■ WHAT YOU SHOULD DO: Rescale the entries from their beginning through the line containing "Action: coord(1130,113)", both ends included, and reproduce every line of that part, requests included. Multiply each coordinate in the answers by 0.55 and round to the nearest whole number, with halves rounded up.

■ RECORDS TO USE:
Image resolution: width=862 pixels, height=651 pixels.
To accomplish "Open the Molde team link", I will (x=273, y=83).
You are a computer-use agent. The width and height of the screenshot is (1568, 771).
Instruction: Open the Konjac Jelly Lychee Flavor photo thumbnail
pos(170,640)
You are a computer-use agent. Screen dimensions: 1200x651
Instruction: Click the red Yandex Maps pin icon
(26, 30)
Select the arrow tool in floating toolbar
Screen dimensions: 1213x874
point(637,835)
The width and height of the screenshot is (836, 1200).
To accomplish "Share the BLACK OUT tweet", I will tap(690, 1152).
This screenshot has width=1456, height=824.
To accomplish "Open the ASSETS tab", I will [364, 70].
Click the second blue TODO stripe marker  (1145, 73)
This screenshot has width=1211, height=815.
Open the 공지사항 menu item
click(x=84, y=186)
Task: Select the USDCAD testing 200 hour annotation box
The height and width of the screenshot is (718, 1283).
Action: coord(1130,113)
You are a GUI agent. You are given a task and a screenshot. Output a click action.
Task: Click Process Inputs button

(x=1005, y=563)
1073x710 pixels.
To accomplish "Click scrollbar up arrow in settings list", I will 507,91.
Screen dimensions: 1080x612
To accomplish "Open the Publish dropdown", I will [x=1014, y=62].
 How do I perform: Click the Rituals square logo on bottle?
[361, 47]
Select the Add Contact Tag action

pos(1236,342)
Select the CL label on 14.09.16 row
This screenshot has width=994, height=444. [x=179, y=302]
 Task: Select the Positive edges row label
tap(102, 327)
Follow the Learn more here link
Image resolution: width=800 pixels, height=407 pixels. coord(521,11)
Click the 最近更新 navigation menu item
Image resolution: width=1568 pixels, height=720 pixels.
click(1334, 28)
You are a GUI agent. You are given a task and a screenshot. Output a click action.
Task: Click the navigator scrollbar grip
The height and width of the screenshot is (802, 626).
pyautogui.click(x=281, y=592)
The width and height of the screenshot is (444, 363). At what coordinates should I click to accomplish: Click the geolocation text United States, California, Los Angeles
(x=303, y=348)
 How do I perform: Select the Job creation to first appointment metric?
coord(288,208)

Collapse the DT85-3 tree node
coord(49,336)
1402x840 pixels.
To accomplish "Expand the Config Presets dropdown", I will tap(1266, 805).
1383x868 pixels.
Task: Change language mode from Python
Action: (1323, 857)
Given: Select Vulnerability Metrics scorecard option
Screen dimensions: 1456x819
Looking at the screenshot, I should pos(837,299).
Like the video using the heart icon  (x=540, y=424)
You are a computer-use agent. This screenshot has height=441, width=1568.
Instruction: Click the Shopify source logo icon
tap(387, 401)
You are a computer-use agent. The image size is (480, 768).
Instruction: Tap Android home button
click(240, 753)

■ RESPONSE TO THE TASK:
Image resolution: width=862 pixels, height=651 pixels.
To accomplish "Open the Molde team link", I will (x=150, y=46).
You are a computer-use agent. The width and height of the screenshot is (1568, 771).
Instruction: Open the Konjac Jelly Lychee Flavor photo thumbnail
pos(94,352)
You are a computer-use agent. Screen dimensions: 1200x651
Instruction: Click the red Yandex Maps pin icon
(14, 17)
Select the arrow tool in floating toolbar
Screen dimensions: 1213x874
point(350,459)
The width and height of the screenshot is (836, 1200).
To accomplish "Share the BLACK OUT tweet", I will tap(380, 634).
This screenshot has width=1456, height=824.
To accomplish "Open the ASSETS tab", I will [200, 39].
Click the second blue TODO stripe marker  (630, 40)
This screenshot has width=1211, height=815.
Open the 공지사항 menu item
click(x=46, y=102)
Task: Select the USDCAD testing 200 hour annotation box
The height and width of the screenshot is (718, 1283).
Action: coord(622,62)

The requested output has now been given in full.